For Florida Legislature, It’s Full Speed Ahead to Name Electors
The Florida Legislature is racing ahead to circumvent the current election court battles and hand George W. Bush its 25 precious electoral votes and Democratic lawmakers say there is nothing they can do to stop it.
Lawmakers on both sides indicated Tuesday that the Republican-dominated Legislature will call a special session by the end of the week to appoint its own slate of delegates to the electoral college. That raises the specter that if Vice President Al Gore somehow wins the election contest underway in court, the showdown could move to Congress, where lawmakers will have to pick between two sets of competing delegates.
“I’m afraid there is little we can do to prevent this horrible outcome from happening,” said Lois Frankel of Palm Beach County, the minority leader in the state House. “It’s inevitable now.”
Florida’s Republican lawmakers, who outnumber Democrats, 77 to 43, in the House and 25 to 15 in the Senate, want to name their own delegates to the electoral college in case Gore wins the contest phase of Florida’s presidential election. Their plan is to make everything that’s going on in court moot. That way Texas Gov. George W. Bush will be guaranteed Florida’s electoral votes and the presidency, no matter what happens with the election contest, the U.S. Supreme Court appeal or any of the other dozen or so pending lawsuits.
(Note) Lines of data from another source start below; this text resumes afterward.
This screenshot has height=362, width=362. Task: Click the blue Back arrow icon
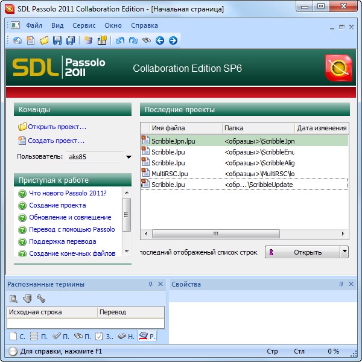[160, 40]
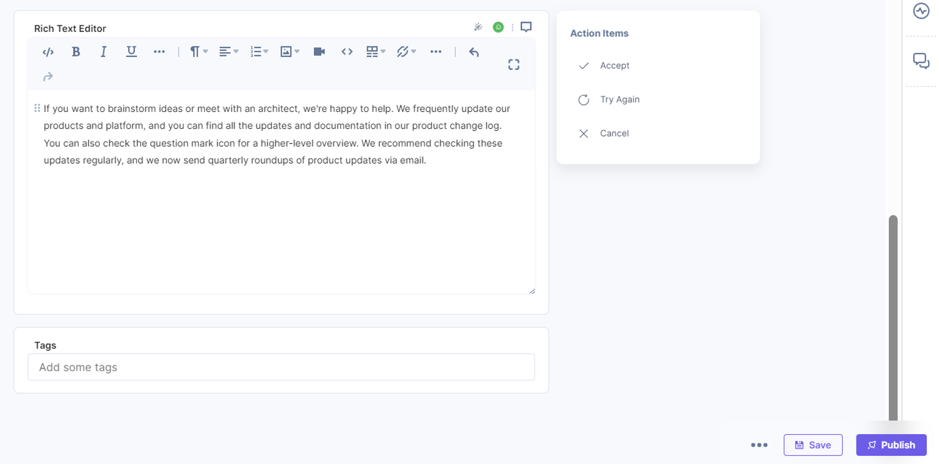Screen dimensions: 939x464
Task: Click the redo arrow icon
Action: tap(48, 77)
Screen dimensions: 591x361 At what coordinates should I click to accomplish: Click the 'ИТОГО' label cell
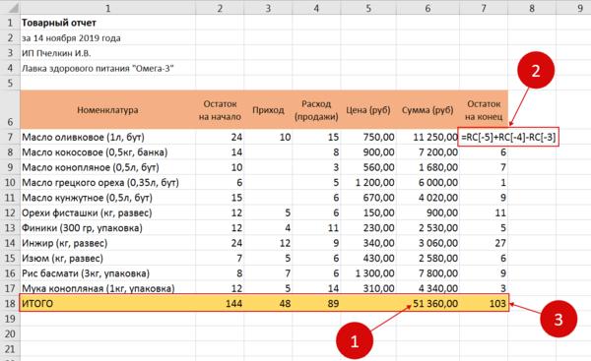tap(107, 303)
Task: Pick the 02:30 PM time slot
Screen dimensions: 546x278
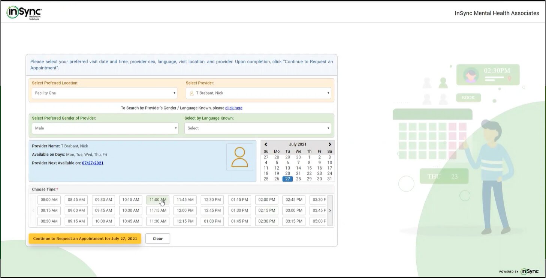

And they want to act fast.
“Because there is no other way to protect our votes, I expect us to name our own delegates as soon as possible,” said Johnnie Byrd, a Republican state representative from Plant City.
It is a partisan drive, but Republican lawmakers in Florida have sought to include Democrats and legal experts in an attempt to add legitimacy to the process.
On Tuesday, a “select joint committee” made up of eight Republicans and six Democrats met to discuss the situation. The Republicans invited two constitutional law professors, one from Harvard University, the other from UC Berkeley, to make the case for taking action.
Einer Elhauge, the Harvard professor, said there is no way that Gore’s contest phase underway in Leon County Circuit Court and the probable appeals will be finished by Dec. 12, the date which Florida is supposed to choose its electors. The average election contest takes 1 1/2 years to resolve, he said.
Therefore, Elhauge argued, unless lawmakers appoint their own delegates, they risk having nobody represent Florida in the electoral college because the state’s election still may be undecided.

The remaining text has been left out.